The Conservation Fund, based in Arlington, Virginia, bought two parcels that will add more than 300 acres to a mix of natural lands already protected against development, the Fairbanks Daily News-Miner reported.
The property is in the Goldstream Valley near the start of the road leading to Murphy Dome.
The newly preserved land, formerly held by two families, will be managed on behalf of the national organization by a Fairbanks nonprofit group, the Interior Alaska Land Trust.
Another part of the Goldstream Valley has been closed to development since the 1970s. The state-owned Goldstream Public Use Area covers about 2,000 acres. The area of mostly wetlands attracts human traffic in winter when the ground is hard.

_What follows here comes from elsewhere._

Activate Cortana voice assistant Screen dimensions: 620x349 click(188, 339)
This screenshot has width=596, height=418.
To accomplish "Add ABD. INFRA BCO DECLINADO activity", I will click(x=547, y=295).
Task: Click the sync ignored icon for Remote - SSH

The Interior Alaska Land Trust is attempting to piece together properties that could connect the new acquisitions and the public use area into a single, contiguous greenbelt. The trust plans to work with land owners to fill in more of the greenbelt through land purchases and conservation easements.
The trust plans to manage Goldstream Valley land in accordance with the wishes of residents. The trust met with residents last spring and will meet with them again next year.
“It’s not us determining what Goldstream should be and then doing it on our own,” said Interior Alaska Land Trust President Owen Guthrie. “It’s really responding to and partnering with the people who live there.”
The trust and Goldstream residents held a work party in the fall to improve access to peat ponds, another area of preserved land. The area was previously used to harvest peat for fertilizer.